O pedido foi apresentado na semana passada por um grupo de 20 pessoas, principalmente palestinianas, pedindo ao departamento que examinasse as alegações de que Israel tentou inviabilizar o inquérito do TPI sobre alegados crimes nos territórios ocupados.
O TPI está sediado em Haia e o estado holandês é obrigado, ao abrigo de um acordo com o tribunal, a proteger a segurança do pessoal do TPI e deve garantir que está “livre de interferências de qualquer tipo”.
O jornal afirmou no final de maio que Israel travou uma “guerra” secreta de quase uma década contra o tribunal. “O país mobilizou as suas agências de inteligência para vigiar, hackear, pressionar, difamar e alegadamente ameaçar funcionários seniores do TPI, num esforço para inviabilizar as investigações do tribunal”, afirmou o jornal.

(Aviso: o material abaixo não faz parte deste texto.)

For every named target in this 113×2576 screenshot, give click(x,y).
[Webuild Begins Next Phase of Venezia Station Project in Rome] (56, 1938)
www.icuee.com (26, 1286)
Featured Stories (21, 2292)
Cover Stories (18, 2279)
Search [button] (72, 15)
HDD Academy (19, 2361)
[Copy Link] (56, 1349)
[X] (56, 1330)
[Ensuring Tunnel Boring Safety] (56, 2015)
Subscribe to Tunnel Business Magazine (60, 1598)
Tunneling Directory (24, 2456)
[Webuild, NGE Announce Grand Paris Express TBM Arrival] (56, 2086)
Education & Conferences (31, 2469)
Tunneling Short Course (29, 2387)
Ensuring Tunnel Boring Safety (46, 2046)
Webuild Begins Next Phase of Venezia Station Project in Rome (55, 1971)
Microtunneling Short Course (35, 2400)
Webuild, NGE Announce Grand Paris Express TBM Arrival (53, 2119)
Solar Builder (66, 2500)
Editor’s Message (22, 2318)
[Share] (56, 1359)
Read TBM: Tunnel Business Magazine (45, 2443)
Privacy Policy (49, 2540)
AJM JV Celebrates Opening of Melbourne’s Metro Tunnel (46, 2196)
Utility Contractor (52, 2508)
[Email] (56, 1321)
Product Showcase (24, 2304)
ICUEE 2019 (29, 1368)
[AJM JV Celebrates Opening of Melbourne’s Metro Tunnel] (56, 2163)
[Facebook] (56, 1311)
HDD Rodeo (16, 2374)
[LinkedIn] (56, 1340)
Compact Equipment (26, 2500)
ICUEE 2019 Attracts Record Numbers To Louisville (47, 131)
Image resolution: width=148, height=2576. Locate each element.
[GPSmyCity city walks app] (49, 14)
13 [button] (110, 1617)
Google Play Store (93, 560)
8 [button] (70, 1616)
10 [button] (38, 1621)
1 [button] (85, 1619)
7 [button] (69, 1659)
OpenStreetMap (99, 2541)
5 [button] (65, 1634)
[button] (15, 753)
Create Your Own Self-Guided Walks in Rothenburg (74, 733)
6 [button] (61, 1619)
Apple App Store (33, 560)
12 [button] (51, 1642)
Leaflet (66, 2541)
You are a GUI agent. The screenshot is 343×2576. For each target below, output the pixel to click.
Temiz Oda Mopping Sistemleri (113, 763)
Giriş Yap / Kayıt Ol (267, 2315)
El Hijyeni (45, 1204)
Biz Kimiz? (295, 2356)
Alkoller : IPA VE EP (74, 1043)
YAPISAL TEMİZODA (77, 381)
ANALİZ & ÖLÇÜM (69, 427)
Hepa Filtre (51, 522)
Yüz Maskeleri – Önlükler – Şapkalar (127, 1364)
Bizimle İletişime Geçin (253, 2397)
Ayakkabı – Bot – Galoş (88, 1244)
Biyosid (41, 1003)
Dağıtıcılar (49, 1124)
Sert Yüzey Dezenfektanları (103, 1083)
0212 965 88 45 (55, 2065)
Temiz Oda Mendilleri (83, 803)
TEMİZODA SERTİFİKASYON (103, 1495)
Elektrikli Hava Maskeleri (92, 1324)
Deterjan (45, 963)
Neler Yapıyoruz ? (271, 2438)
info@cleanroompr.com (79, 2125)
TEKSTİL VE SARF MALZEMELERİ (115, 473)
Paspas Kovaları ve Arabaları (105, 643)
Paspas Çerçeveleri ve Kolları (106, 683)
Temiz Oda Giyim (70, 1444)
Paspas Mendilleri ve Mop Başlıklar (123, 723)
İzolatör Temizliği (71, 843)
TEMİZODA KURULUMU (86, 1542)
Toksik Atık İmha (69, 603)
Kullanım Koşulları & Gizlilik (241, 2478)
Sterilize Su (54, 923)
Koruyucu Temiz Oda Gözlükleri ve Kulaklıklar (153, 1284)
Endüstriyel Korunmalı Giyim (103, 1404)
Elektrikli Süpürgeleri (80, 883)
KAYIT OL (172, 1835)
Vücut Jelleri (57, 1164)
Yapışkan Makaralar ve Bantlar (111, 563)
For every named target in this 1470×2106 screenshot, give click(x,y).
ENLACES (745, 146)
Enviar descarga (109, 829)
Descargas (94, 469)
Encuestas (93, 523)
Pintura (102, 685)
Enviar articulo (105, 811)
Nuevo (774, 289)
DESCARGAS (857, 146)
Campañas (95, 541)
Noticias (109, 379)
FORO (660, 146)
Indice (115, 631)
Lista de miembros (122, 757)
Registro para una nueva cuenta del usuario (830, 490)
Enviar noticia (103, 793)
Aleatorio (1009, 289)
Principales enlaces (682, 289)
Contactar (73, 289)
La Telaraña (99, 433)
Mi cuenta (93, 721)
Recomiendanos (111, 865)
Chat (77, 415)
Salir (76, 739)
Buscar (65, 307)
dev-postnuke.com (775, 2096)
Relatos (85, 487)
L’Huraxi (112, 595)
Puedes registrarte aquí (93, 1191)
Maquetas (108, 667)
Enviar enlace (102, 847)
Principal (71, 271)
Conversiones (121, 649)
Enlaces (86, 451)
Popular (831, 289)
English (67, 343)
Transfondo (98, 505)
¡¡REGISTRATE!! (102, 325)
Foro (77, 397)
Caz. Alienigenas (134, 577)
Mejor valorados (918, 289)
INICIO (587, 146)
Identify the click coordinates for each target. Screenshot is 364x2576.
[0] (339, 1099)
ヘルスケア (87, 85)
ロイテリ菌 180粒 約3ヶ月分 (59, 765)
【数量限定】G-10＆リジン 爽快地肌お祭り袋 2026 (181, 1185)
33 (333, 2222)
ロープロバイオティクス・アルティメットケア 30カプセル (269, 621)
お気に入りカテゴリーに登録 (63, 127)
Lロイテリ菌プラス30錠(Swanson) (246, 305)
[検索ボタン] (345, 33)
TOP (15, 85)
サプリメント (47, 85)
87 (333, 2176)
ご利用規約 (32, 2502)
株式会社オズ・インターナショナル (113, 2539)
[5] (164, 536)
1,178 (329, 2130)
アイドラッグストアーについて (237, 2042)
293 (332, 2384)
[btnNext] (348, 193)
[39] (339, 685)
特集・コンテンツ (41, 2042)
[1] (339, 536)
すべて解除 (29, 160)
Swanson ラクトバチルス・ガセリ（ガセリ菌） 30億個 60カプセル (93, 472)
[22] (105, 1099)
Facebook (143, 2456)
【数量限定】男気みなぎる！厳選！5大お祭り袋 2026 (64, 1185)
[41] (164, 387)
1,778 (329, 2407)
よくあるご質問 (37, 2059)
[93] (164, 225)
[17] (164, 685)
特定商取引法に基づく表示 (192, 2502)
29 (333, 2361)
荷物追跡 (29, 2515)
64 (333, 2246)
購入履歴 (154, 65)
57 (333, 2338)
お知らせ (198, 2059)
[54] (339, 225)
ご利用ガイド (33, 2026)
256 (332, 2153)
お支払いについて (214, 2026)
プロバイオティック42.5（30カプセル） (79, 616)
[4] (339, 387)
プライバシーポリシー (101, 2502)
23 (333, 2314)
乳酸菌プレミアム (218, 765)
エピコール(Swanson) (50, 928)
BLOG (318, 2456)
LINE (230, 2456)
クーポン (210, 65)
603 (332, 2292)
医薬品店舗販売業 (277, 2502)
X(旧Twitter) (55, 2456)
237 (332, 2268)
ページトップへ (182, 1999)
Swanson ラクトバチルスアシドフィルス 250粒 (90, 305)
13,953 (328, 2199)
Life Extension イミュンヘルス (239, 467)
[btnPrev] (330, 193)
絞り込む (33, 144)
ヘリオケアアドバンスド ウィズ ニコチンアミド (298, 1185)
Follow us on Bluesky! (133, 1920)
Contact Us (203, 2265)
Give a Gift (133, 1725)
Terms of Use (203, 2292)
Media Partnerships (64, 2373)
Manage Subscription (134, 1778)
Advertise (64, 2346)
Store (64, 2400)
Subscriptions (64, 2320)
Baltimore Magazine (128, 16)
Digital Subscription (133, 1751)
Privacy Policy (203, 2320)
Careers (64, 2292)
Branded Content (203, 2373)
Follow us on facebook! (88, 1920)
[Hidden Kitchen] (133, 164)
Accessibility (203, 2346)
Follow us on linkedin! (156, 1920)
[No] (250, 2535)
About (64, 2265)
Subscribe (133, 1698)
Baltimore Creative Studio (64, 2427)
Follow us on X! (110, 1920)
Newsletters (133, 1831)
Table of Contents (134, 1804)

A investigação foi realizada em conjunto com notícias israelense-palestinas organização +972 e israelense site Chamada local.
O TPI foi estabelecido em 2002 como tribunal permanente de último recurso para processar indivíduos acusados de algumas das piores atrocidades do mundo. O tribunal é reconhecido por mais de 100 países, mas não pelos Estados Unidos ou pela Rússia.
Em 20 de maio, a promotora-chefe do tribunal, Karin Khan, disse que estava buscando mandados contra o primeiro-ministro israelense, Benjamin Netanyahu, e seu defesa ministro, Yoav Gallant, juntamente com os líderes do Hamas implicados nos ataques de 7 de Outubro.